Recommendations for cooking time vary from two to four hours. I checked after about two hours and was surprised to find that it had indeed cooked, although there was still a lot of liquid in the pot. I took a tentative spoonful and the cake layer was less gluey than I’d expected. The cherries had bubbled through the cake in several places, giving the dessert the look of a classic cobbler.

I checked again at the four-hour mark and found that the cake was starting to burn on one side, dark brown and stodgier than mortar. The rest of the cake seemed fine. I took the lid off and let it cool for half an hour then scooped some into a bowl and topped it with ice cream.

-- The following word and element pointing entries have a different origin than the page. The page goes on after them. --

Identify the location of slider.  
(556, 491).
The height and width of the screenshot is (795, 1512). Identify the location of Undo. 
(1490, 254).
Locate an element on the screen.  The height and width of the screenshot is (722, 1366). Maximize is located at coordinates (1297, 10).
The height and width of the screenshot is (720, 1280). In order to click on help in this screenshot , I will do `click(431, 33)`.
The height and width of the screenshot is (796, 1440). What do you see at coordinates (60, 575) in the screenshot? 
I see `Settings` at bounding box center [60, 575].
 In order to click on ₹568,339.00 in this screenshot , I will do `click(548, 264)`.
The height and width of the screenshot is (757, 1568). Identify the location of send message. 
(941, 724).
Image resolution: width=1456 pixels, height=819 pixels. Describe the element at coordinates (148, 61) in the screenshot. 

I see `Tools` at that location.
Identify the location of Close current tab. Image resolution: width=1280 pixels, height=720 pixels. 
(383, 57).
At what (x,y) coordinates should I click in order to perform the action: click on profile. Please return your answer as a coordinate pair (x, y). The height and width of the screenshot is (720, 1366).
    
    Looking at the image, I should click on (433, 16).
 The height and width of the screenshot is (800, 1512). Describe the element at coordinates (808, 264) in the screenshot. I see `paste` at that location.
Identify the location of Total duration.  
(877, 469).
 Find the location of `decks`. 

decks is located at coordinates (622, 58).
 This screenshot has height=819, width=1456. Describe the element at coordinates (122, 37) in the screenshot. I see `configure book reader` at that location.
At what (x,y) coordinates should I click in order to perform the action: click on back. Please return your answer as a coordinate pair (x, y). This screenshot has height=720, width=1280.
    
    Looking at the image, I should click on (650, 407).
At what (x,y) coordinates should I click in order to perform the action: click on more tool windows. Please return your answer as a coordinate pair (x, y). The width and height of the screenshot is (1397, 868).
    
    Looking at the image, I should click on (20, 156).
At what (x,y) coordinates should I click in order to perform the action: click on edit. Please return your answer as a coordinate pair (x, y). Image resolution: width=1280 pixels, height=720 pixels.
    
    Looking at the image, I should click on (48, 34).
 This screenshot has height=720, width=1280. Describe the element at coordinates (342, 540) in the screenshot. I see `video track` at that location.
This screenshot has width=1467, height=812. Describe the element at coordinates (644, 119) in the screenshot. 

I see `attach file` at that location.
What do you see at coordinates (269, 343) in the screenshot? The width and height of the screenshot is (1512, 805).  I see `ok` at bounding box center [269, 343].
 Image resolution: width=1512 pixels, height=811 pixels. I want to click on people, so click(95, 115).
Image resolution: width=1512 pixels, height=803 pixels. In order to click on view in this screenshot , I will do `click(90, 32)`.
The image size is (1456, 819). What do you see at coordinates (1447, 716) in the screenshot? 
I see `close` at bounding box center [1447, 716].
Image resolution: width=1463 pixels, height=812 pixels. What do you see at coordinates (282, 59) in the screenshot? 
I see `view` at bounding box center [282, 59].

Here is my verdict: It worked, sort of. I probably cooked it an hour too long, although the burnt part didn’t actually taste too bad. Otherwise, the consistency of the cake was somewhere between cakey and gooey, similar to a steamed dessert like sticky toffee pudding, but with pockets of juicy fruit. I would classify this as “goomey,” as in gooey but also a little yummy. But even if this recipe can be done in a slow cooker, does that mean it should be? I think not. Next time, I’m baking this in the oven like a normal person.

But the big question is: Did my husband object to the pecans? He never even noticed them because he was too busy deciding whether to be put off by the cherries, which he also dislikes. He’s not that fond of coconut, either. But he ate a small bowl and said, in a restrained way, “It’s good.” What can I say? I hugged him. His deeply ingrained British politeness is utterly disarming to me, a person who never disguises a single opinion. I figured I’d save my “gotcha” for another day.

Slow Cooker Cobbler

1 20-ounce can crushed pineapple, drained and juice reserved

1 21-ounce can of cherry pie filling

1 box white or yellow cake mix

½ stick butter, cut into thin slices

Optional add-ins: ½ cup each shredded coconut and crushed pecans and ¼ to ½ teaspoon cinnamon

Put drained pineapple into slow cooker, followed by cherries and cake mix. Pat cake mix down until even and sprinkle 1/4 to 1/2 teaspoon cinnamon, if desired. Distribute butter pats evenly atop the cake mix. Top with 1/4 cup each shredded coconut and crushed pecans. Cook in slow cooker for 3-4 hours on high or put in oven at 350 for 45-60 minutes.